Mozayyanah Qotrunnada Az zahra Al khariri
Hari ini adalah hari dimana aku terakhir di Semarang, karena besok pagi aku harus leave kota kelahiran ku. Kini aku sedang berdiri di balkon kamar yang besoknya tak kutempti lagi aku pasti akan rindu dengan tempat favorit ku. Dan pastinya aku akan rindu dengan Abah Umik Mas Haidar Bang Syafiq mbak Dania dan santri2 nya Abah.
"Ning" Panggilnya Mbak Dania dari depan pintu
"masuk aja mbak" kata ku.
"Ada apa mbak?"Tanyaku ketika Mbak Dania sudah berdiri di samping ku
"Di utus Umik mantap Ning, buat makan malam". Soapnya Mbak Dania
"nggh Mbak. Sebentar nanti Moza turun".kata ku dengan tersenyum.
"Nggh mpun Ning. Mbak ke bawah dulu" pamitnya Mbak Dania
" iya Mbak. Terimakasih".
*****
Sampainya di ruang makan aku duduk di samping kanan Bang Syafiq. Namun ada yang aneh, sebentar siapa yang di samping kiri Bang Syafiq? Kenapa aku baru melihatnya.
"Ngapain aja kok lama banget?" tanya Bang Raffi membuat ku tersadar dari lamunan.
"Hah, apa Bang? ".tanya ku karena aku tidak mendengar dengan jelas.
"Ngapain ko lama banget? "Ulangnya Bang Raffi
"ouh. Kangen-kangenan dulu sama balkon kamaar, soalnya besok malam udah gak bisa". Jawabku jujur.
Benarkan besok malam aku sudah tidak bisa menghirup angin malam di balkon kamarku. Karena besok pagi aku berangkat ke Jakarta.
"Bisa aja kamu" kata Abah mengundang tawa Umik Mas Haidar Bang Raffi dan Bang Syafiq. Berbeda dengan orang yang duduk di samping Bang Syafiq, Dia hanya tersenyum tipis.
"Loh iya kan Bah,pasti Moza akan merindukan itu semua. Apalagi harus jauh dari keluarga, pasti Moza bakalan merindukan Abah Umik Mas Haidar, Bang Raffi, Bang syafiq Mbak Dania dan Mbak Sari" kataku dengan mencoba tetap tersenyum.
" itu sudah menjadi pilihan mu. Jangan merasa bimbnag kamu Ning" kata Bang Syafiq dengan menyikut tangan ku.
"Iya Bang syafiq Moza tahu" kataku
"Ndak papa nanti kan Mas Haidar bisa kesana" kata Mas Haidar dengan tersenyum kearahku.

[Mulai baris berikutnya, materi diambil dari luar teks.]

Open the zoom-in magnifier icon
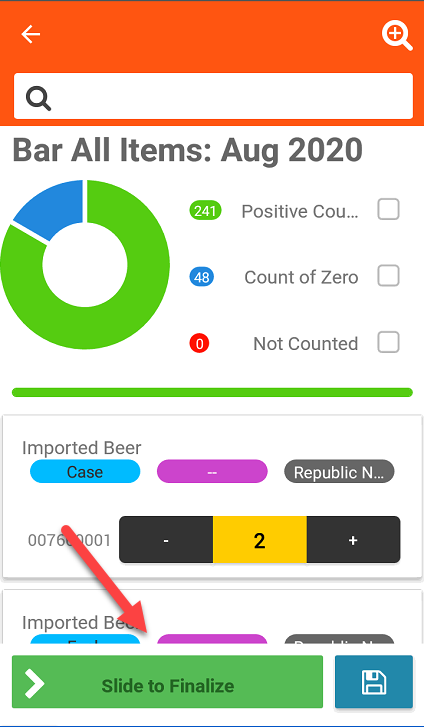This screenshot has height=727, width=424. click(x=397, y=36)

Áku pasti akan merindukan senyum Mas Haidar. Dan pastinya aku akan merindukan Abah dan Umik yang selalu memberiku nasihat nasihat dan yang selalu mensupport aku. Abah memang memberikan kebebasan kepada putra putri nya untuk memilih meneruskan pendidikan dimanapun dan sejauh apapun. Oleh karena itu Mas Haidar menimba ilmu di Mesir yang sekarang telah menyandang gelar S3 nya. Dan Bang Raffi akan meneruskan s2 nya di Jerman. Dan bahkan Abah juga memberikan kebebasan kepadaku untuk menimba ilmu di manapun. Dan akhirnya aku memilih di Jakarta karena beasiswa yang tidak bisa aku sia sisakan begitu saja. Bukankah itu kesempatan emas untukku?. Namun lain halnya untuk Bang syafiq, ia lebih memilih meneruskan di Semarang. Dan Abah pun juga tidak melarang atau bahkan memaksa Bang Syafiq.